Arrays and Algorithms

Arrays

Arrays are like lists in Python, with some differences. An array is a linear collection of variables with the same type. In other words, arrays are like Python lists, except they can only hold variable of one type and they are fixed in size on creation (ways to create variable sized arrays are discussed in later weeks).

The syntax for arrays are

    int myArray[10]; // Create an integer array of size 10
    char myOtherArray[5]; // Char array of size 5
    myArray[0] = 1; // Arrays are indexed from 0
    printf("%d\n", myArray[0]); // Prints 1

Arrays are not just fixed in size, they need to have a constant size when you compile the code (in old versions of C, newer versions of C allows you to use an integer to specify the size). That means you cannot use a number from input as the size of your array. The compiler needs to specify a constant size for the computer during compilation.

Arrays are pointers

myArray in the code above is actually a memory location to the first element in the array. This is how C tracks arrays. To find the value of myArray[0], the computer retrieves the value stored at the location myArray. To retrieve the value of myArray[5], the computer retrieves the value at myArray shifted to the end by 5 int size bytes.

    *myArray; // Same as myArray[0]
    *(myArray + 5) // Same as myArray[5]

Passing arrays into functions (Don’t forget it’s buddy)

A function that takes an float array as input may look like this

    float maxNumber(float numbers[]) {...}

Alternatively, because arrays are pointers, the following is equivalent

    float maxNumber(float *numbers) {...}

However, the array by itself is not enough information for the function most of the time. To be able to loop through the array, our function max needs to know the size of the array, otherwise it can loop forever.

    for (int i = 0; ; i++) {
            if (numbers[i] > max)
                    max = numbers[i];
    }

This doesn’t look right. C allows you to index a value outside of the range of your array. However, index too far outside of the range and your program will silently crash.

C does not have a len function to get the length of an array like Python. (Remember that to the computer, an array is just a pointer) So we will also need to pass the size of the array to our function

    float maxNumber(float *numbers, int arraySize) {
            // Smallest float value, defined in <float.h>
            float max = FLT_MIN;
            for (int i = 0; i < arraySize; i++) {
                    if (numbers[i] > max)
                            max = numbers[i];
            }
            return max;
    }

The size number is sometimes called a “buddy variable”.

Big O Notation

Programmers care about the speed of their algorithms, and big O notation is used to compare the speed of different algorithms.
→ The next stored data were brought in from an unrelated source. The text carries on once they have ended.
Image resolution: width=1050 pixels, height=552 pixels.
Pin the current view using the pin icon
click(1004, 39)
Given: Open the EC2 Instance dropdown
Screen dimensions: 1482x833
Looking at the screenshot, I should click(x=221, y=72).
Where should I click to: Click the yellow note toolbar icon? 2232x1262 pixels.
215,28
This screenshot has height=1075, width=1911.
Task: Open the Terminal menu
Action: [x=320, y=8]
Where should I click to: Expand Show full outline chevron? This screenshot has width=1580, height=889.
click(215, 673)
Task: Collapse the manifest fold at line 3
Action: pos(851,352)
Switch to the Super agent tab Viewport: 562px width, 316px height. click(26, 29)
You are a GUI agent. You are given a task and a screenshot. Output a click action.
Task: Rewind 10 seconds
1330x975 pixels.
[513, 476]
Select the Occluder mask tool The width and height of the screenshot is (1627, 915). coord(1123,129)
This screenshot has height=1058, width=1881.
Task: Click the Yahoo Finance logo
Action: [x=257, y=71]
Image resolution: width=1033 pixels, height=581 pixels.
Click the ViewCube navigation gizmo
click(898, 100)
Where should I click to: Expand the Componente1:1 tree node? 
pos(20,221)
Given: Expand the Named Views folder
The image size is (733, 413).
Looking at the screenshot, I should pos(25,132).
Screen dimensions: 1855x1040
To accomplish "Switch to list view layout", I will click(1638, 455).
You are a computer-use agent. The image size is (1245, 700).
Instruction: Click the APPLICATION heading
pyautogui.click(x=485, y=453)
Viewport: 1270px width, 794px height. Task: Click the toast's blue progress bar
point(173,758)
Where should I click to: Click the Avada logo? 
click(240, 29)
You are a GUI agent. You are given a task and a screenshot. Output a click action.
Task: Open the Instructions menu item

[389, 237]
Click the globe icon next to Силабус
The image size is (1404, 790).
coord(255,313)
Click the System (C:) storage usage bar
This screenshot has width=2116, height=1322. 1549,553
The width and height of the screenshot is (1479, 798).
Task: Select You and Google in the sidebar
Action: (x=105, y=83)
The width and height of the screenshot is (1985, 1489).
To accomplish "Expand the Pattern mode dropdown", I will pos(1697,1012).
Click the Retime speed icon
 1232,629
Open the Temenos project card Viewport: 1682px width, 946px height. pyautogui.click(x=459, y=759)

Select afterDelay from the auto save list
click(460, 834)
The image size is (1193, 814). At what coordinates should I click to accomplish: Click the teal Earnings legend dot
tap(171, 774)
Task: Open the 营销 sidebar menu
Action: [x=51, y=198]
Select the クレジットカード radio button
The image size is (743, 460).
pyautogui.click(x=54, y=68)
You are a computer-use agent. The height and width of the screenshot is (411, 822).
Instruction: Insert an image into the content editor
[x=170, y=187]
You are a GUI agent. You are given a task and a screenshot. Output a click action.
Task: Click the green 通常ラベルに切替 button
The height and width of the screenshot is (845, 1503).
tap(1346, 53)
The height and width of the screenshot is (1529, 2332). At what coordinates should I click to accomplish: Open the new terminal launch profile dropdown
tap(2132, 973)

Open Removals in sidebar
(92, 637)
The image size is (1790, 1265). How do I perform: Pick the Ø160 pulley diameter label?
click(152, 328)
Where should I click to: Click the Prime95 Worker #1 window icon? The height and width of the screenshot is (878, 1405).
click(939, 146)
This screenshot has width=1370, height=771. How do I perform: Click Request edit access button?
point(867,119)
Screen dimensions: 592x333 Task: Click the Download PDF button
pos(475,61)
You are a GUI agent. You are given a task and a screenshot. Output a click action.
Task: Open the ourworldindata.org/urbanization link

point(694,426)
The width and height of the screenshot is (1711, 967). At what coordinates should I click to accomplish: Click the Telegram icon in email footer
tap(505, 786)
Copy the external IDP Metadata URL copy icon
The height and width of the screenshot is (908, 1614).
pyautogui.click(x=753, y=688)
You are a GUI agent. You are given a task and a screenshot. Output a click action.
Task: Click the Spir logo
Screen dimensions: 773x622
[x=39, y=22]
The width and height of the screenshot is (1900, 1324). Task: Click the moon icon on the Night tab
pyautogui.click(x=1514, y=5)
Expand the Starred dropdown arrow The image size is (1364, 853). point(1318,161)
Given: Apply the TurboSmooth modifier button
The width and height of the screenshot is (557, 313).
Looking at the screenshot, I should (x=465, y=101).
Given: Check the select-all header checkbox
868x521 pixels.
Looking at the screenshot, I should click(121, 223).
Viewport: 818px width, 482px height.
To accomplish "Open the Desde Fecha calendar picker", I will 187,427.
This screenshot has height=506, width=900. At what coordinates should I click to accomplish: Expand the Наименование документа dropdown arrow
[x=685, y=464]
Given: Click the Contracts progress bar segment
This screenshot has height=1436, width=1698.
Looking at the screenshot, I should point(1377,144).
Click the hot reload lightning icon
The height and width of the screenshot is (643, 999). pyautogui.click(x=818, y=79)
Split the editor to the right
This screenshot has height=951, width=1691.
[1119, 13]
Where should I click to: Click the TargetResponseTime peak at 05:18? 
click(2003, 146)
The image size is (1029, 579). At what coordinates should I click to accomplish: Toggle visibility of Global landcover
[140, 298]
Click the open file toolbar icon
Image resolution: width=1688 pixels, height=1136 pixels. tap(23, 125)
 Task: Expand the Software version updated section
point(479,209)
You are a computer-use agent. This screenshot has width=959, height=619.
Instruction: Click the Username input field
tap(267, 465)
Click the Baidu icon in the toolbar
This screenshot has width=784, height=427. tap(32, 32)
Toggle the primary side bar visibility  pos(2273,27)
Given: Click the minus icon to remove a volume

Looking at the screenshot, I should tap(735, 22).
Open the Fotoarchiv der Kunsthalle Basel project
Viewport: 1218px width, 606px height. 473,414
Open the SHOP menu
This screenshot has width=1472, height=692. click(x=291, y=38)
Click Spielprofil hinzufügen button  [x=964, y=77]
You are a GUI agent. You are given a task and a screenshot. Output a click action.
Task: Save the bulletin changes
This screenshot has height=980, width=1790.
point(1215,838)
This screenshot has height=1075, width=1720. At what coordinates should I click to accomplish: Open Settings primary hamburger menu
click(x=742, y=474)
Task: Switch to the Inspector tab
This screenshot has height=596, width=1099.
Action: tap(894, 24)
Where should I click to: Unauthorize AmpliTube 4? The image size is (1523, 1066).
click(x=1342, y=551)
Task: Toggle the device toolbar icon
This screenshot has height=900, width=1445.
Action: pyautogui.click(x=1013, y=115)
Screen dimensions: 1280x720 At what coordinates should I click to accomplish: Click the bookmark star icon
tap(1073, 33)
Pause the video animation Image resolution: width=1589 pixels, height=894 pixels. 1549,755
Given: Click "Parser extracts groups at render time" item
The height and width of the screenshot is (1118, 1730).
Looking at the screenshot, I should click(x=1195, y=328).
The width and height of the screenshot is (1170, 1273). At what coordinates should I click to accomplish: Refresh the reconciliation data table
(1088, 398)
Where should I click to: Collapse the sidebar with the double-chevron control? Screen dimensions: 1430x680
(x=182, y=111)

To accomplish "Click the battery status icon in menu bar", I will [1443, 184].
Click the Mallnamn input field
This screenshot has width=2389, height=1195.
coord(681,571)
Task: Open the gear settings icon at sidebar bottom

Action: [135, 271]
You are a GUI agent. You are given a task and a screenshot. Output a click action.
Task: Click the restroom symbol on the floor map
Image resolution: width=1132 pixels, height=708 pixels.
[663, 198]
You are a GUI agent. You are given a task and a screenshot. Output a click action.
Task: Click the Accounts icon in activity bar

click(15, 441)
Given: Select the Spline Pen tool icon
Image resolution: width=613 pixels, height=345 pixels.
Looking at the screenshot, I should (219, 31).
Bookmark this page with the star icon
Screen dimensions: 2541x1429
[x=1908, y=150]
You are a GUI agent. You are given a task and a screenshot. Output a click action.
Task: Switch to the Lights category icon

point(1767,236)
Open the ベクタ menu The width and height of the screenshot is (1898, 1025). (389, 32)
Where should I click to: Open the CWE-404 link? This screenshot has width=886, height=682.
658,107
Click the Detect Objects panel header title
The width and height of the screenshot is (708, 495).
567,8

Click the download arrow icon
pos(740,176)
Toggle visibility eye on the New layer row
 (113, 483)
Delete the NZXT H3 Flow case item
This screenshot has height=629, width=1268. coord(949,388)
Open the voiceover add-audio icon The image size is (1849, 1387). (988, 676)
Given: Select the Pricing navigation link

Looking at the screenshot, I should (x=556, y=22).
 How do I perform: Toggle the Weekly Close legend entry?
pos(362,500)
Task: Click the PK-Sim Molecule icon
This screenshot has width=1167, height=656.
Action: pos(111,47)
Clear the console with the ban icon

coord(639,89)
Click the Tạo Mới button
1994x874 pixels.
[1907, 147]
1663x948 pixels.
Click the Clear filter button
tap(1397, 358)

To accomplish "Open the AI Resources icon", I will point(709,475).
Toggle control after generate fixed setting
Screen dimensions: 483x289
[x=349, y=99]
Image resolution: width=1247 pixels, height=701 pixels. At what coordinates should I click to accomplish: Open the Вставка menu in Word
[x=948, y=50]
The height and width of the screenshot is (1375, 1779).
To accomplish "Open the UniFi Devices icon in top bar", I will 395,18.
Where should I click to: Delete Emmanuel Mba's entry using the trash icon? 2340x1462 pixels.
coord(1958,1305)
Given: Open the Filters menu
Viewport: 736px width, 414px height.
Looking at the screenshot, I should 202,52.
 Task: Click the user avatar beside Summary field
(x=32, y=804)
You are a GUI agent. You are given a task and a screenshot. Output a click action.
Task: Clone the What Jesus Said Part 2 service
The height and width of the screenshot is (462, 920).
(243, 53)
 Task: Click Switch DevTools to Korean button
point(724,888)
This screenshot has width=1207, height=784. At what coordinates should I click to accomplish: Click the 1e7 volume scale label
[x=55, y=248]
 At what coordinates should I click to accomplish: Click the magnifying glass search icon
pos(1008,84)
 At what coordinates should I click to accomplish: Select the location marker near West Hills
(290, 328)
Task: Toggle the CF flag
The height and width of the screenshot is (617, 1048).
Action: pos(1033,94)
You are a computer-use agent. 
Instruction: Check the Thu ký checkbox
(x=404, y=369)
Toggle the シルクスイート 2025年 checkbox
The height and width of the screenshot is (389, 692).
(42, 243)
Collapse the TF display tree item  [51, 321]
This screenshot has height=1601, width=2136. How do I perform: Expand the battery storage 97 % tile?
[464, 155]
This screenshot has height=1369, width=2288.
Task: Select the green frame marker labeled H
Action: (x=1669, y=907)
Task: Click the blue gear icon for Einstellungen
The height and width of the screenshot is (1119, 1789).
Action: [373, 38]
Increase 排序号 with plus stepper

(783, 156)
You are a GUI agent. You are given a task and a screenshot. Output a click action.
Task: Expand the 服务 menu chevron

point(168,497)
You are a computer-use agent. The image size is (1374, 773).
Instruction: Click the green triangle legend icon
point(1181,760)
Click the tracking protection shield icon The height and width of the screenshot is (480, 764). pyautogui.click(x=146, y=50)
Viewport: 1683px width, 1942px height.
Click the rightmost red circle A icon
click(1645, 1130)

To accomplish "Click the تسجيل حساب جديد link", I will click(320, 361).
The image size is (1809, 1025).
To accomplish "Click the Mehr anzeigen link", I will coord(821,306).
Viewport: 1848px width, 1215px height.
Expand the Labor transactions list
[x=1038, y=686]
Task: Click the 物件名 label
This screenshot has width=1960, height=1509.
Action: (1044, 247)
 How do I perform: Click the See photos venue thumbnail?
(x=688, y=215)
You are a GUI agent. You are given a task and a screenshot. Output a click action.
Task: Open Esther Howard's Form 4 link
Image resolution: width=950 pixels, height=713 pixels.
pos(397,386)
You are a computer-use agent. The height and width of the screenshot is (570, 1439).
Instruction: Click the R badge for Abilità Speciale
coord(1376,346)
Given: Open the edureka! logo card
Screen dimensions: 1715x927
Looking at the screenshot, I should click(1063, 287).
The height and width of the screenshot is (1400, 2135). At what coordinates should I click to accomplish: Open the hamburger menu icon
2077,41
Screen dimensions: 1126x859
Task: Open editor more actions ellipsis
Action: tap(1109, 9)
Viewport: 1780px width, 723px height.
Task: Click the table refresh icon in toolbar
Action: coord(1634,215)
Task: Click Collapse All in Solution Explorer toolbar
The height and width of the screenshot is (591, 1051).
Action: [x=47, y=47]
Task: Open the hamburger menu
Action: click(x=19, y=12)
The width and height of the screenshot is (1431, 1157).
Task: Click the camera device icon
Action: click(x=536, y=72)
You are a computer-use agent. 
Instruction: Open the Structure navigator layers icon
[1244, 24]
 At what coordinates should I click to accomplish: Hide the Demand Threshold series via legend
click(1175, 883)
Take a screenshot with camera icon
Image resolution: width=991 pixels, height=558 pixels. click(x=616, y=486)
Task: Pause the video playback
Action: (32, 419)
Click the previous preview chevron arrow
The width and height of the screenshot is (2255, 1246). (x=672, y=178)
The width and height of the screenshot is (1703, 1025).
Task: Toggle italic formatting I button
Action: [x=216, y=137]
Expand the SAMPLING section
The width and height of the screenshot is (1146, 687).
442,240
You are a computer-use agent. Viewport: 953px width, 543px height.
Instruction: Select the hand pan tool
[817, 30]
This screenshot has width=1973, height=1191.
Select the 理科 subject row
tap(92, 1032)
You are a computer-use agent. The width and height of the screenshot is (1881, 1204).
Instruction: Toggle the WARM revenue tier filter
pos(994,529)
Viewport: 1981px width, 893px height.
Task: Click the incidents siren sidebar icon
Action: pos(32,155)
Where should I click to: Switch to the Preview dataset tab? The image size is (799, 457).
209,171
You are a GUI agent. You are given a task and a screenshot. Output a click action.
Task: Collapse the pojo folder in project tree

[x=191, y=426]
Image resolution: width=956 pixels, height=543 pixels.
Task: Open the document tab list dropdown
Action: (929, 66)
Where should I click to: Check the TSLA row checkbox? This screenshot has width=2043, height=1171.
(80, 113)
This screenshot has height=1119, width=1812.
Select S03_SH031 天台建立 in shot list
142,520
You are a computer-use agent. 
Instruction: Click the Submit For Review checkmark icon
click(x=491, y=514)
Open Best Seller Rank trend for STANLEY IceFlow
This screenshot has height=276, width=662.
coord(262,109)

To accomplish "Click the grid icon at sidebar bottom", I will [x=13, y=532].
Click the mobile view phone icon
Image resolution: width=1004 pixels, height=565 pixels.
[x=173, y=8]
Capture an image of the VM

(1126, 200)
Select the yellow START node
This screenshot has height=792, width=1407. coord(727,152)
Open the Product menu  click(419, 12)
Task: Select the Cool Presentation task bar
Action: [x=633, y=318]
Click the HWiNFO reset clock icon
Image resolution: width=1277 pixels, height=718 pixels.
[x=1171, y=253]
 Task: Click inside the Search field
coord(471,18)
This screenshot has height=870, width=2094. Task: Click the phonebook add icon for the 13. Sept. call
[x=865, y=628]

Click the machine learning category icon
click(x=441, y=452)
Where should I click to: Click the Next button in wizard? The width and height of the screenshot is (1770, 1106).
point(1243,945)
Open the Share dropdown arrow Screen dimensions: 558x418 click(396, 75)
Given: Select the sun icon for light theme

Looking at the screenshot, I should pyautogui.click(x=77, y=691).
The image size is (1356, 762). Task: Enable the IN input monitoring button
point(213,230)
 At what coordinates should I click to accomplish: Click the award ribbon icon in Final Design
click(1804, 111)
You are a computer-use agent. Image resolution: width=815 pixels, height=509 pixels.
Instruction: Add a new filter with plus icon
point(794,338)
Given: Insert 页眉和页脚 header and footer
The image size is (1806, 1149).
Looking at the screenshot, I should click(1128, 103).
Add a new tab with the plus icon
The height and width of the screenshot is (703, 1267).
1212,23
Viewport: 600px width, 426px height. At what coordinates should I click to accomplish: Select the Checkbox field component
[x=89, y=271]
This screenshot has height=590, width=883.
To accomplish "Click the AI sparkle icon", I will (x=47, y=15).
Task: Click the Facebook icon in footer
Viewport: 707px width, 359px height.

Let’s start with an example, what is the value of count?

    int count = 0;
    for (int i=0; i<n; i++) {
            for (int j=0; j<n; j++) {
                    if (array[i] == array[j]) {
                            count++;
                    }
            }
    }

Count will have a value of $n^2$ by the end. The inner loop of the function is executed $n^2$ times.

Big O notation is a way of describing the speed of an algorithm with relation to the size of it’s input. We say the above algorithm has a big O of O($n^2$).

Let’s do another example

    int count = 0;
    for (int i=0; i<n; i++) {
            count++;
    }
    for (int i=0; i<n; i++) {
            for (int j=0; j<n; j++) {
                    if (array[i] == array[j]) {
                            count++;
                    }
            }
    }

This is the same algorithm with an additional for loop. The value of count will be $n^2 + n$. But we still say the algorithm has a big O of O($n^2$). Why? This is because for large n, the n^2 component will be much larger than the n component. In other words, $n^2$ dominates $n$. For describing algorithms, we care a lot about how it will scale, so we only describe the terms that matter for large n.

In other words O($n^2 + n$) = O($n^2$), and O($10n^2 + 3n$) = O($n^2$)

The dominance relationship goes $x!$ » $2^x$ » $n^3$ » $n^2$ » $nlog(n)$ » $n$ » $log(n)$ » $1$